I have created a vector layer by importing a table in .tsv file format consisting of a list of named points with latitude & longitude in decimal degrees plus heights. CRS is EPSG:27700 (OSGB 1936 British National Grid), the same as the other layers in the project. I can see the points displayed in the correct positions relative to one another by highlighting and zooming to the layer, but I cannot see any of the other layers. The attributes table has data in it which corresponds to the ’tsv spreadsheet from which it was derived.

I have also saved the file as a .shp file; again, I can zoom to that layer and see the points, and the attribute table looks OK, but I still can’t see any of the other layers, except for the .tsv layer from which the new .shp file was derived. To return to the other layers I have to select one of them and click the zoom to layer tool. But then I can’t see the new layer.

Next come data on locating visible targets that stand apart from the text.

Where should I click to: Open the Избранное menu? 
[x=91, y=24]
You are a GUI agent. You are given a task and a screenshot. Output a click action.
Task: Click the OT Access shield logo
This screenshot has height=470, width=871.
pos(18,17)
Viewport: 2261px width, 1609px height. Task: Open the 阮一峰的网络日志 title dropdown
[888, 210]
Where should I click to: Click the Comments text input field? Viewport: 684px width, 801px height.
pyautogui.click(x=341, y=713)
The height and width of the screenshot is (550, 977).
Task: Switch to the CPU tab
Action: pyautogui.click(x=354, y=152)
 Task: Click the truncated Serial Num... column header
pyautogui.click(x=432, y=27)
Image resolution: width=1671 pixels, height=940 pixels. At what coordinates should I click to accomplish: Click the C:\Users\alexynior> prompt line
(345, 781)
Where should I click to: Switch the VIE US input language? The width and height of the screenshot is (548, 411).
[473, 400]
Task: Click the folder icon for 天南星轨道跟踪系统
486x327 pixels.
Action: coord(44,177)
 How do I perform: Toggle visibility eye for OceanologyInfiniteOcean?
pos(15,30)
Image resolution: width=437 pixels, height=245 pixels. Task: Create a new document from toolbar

I’ve had several attempts at importing, including importing using CRS ESPG:3857 (WGS 84 / Pseudo Mercator). Result is the same. I have CRS transformation ’on the fly’ enabled in Project Properties.

I would be grateful for advice as to how to solve this problem.

I am using QGIS 2.12.1 on a Mac (OS X 10.11.3 El Capitan)

  • This suggests a CRS problem. You can check if it is a visibility problem by writing down the cursor coordinates when you zoom at the points layer and when you zoom at the rest. However, i think that either all the others layers or the one that shows up elsewhere have their original crs defined incorrectly.
    – vagvaf
    Jul 31, 2016 at 17:27
  • 1
    Your points can not be in decimal degrees and epsg:27700
    – Ian Turton
    Jul 31, 2016 at 18:48
  • Thanks for your replies. Co-ordinates for the vector layer I created appear as latitude & longitude; those for the other layers are Ordnance Survey Grid. As all these layers are data from government agencies and the like, these must be 'correct' and the layers in decimal degrees are 'incorrect'. So, how can I turn the decimal degrees into OS Grid references - can I do this in QGIS, or do I need to find a means of translating from one system to the other before importing the data (& if the latter, what can I use?). Your help is much appreciated.
    – Jonathan P
    Aug 1, 2016 at 19:39

1 Answer 1


Try using the Reproject layer tool from the Toolbox (enabled from Processing--> Toolbox): qgis_toolbox_example_reproject_layer

I was able to reproject a .shp file from UTM 31N to WGS 84 without any problem using it.